Load distribution performance of super-node based peer-to-peer communication networks: A nonstationary Markov chain approach

Pages: 593 - 610, Volume 1, Issue 4, December 2011

doi:10.3934/naco.2011.1.593       Abstract        References        Full Text (257.1K)       Related Articles

Kazuhiko Kuraya - Graduate School of Informatics, Kyoto University, Yoshida Honmachi, Sakyo-ku, Kyoto 606-8501, Japan (email)
Hiroyuki Masuyama - Graduate School of Informatics, Kyoto University, Yoshida-Honmachi, Sakyo-ku, Kyoto 606-8501, Japan (email)
Shoji Kasahara - Graduate School of Informatics, Kyoto University, Yoshida-Honmachi, Sakyo-ku, Kyoto 606-8501, Japan (email)
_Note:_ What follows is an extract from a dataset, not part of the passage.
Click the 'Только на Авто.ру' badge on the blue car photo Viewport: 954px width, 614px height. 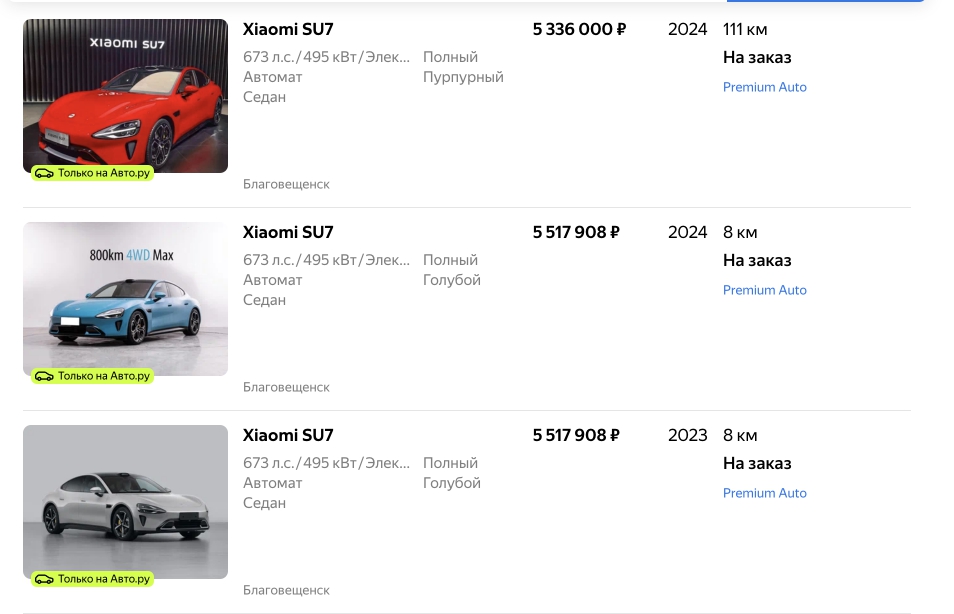point(93,376)
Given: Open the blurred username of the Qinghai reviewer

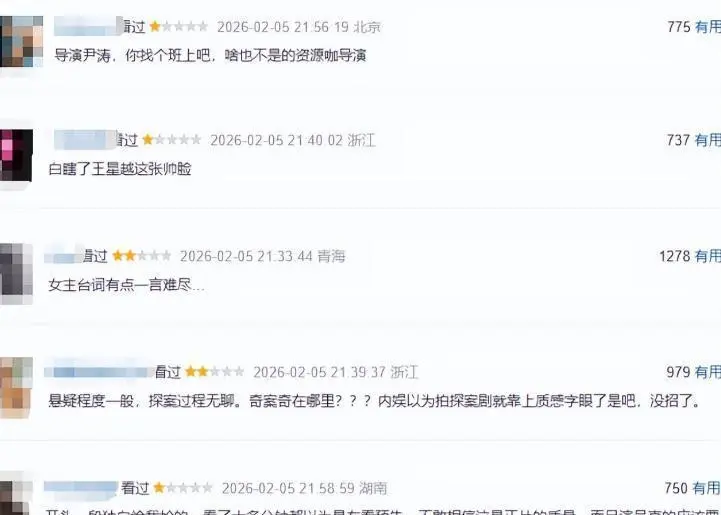Looking at the screenshot, I should 63,255.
Abstract: Voice over Internet protocol (VoIP) services using peer-to-peer (P2P) technology have become popular in recent years. In P2P-based VoIP networks such as Skype and P2P session initiation protocol (P2PSIP), super nodes are chosen from among all ordinary end-user nodes and handle particular tasks such as the management of user information, call establishment, and traffic relay. Future communication networks based on P2P technology must support a huge number of user nodes. A fundamental analysis of the load distribution in decentralized user-information management is needed to develop efficient and robust communication networks. In this paper, we analyze the performance of the P2P-based dynamic load distribution. In our analytical model, new nodes join the network according to a nonstationary Poisson process, and the stochastic behavior of the number of online nodes is analyzed approximately with an M($t$)/M/$\infty$ queue. We focus on two performance measures that significantly affect the quality of service (QoS) provided to the users: the churn rate and the load of super nodes. Numerical examples show that the performance of the P2P-based VoIP networks is sensitive to the sojourn time of super nodes and the maximum number of nodes managed by a super node.

Keywords:  Decentralized user information management system, nonstationary Poisson process, nonstationary queue, nonstationary Markov chain, online node process, P2P, QoS, VoIP.
Mathematics Subject Classification:  Primary: 68M20; Secondary: 60K25, 68M20.

Received: May 2011;      Revised: August 2011;      Published: November 2011.